Nuclear Transfer from Cell Lines

Abstract

Abstract The production of cloned animals following nuclear transfer, using somatic cells grown in culture, represents a remarkable feat of developmental biology. It demonstrates the potential of a differentiated nucleus to be reprogrammed back to an embryonic state when exposed to a suitable cytoplasmic environment, such as that of an enucleated oocyte. It involves fundamental changes to the patterns of DNA methylation and chromatin modification imposed on a specialised nucleus to enable the precise temporal‐spatial sequence of gene expression necessary for normal embryogenesis. However, reprogramming is often incomplete with development going astray, resulting in a continuum of embryo, fetal and postnatal mortality. The majority of the clones that do survive to adulthood, and their sexually derived progeny, do, however, appear normal. This provides encouragement for the practical applications of nuclear cloning in the fields of agriculture, animal conservation and biomedicine. Key Concepts The cytoplasm of mature oocytes has the potential to reprogramme the epigenetic state and pattern of gene expression of differentiated donor cells back to that of an embryo following nuclear transfer, enabling the production of cloned animals.
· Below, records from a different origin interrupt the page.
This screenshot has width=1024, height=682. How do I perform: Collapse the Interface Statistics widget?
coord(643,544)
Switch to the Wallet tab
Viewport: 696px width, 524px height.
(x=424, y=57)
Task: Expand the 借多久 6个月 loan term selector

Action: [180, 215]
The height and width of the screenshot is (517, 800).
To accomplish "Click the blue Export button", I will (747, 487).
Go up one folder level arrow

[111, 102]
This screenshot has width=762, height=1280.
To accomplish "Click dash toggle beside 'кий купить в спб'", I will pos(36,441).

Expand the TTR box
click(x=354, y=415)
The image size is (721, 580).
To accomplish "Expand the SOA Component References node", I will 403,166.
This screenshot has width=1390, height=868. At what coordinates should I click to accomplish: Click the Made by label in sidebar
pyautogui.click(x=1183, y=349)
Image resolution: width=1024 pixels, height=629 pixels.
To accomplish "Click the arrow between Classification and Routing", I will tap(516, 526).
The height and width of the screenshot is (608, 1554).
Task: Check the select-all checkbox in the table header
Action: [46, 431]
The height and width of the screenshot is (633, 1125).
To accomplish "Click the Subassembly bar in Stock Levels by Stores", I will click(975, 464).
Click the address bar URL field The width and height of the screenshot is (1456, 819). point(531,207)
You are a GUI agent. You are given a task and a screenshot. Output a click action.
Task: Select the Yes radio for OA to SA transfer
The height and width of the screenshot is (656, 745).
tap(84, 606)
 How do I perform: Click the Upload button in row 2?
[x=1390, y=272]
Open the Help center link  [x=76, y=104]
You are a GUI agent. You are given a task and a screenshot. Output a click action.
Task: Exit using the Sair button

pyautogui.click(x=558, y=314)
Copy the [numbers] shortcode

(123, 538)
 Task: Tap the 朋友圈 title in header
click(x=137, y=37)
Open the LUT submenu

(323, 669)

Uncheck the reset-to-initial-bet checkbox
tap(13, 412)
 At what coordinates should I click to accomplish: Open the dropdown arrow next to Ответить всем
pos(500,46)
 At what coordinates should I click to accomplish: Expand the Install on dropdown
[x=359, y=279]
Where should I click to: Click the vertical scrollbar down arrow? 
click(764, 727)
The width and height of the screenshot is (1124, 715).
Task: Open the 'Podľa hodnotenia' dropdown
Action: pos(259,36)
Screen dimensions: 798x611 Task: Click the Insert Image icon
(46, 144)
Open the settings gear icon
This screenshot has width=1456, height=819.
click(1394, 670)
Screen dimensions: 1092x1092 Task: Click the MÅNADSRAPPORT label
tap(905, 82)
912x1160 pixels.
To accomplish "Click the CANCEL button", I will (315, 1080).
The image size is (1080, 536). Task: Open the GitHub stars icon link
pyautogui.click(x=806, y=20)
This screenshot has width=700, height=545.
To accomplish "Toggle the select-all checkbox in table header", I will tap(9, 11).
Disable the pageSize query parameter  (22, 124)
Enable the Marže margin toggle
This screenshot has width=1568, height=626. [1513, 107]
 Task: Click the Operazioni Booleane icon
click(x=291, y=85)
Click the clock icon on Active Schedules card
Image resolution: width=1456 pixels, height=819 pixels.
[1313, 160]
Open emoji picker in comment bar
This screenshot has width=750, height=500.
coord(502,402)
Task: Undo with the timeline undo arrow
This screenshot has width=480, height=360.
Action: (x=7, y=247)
The success rate of cloned animals is more influenced by differences in nuclear transfer method than by the type of animal or cell. Because cultured cells can be multiplied, cryopreserved, andused at any time, cloning animals from cultured cells has many advantages overusing fresh cells collected from animals. Using nuclear transfer technology, embryonic stem (ES) cell lines can be generated from somatic cells, and cloned animals can be produced using these cultured cells as donors. Epigenetic abnormalities frequently occur in cloned animals, but the next generation born from the cloned parents are normal and can be used without problems in livestock production. Cloning technology could help save endangered species.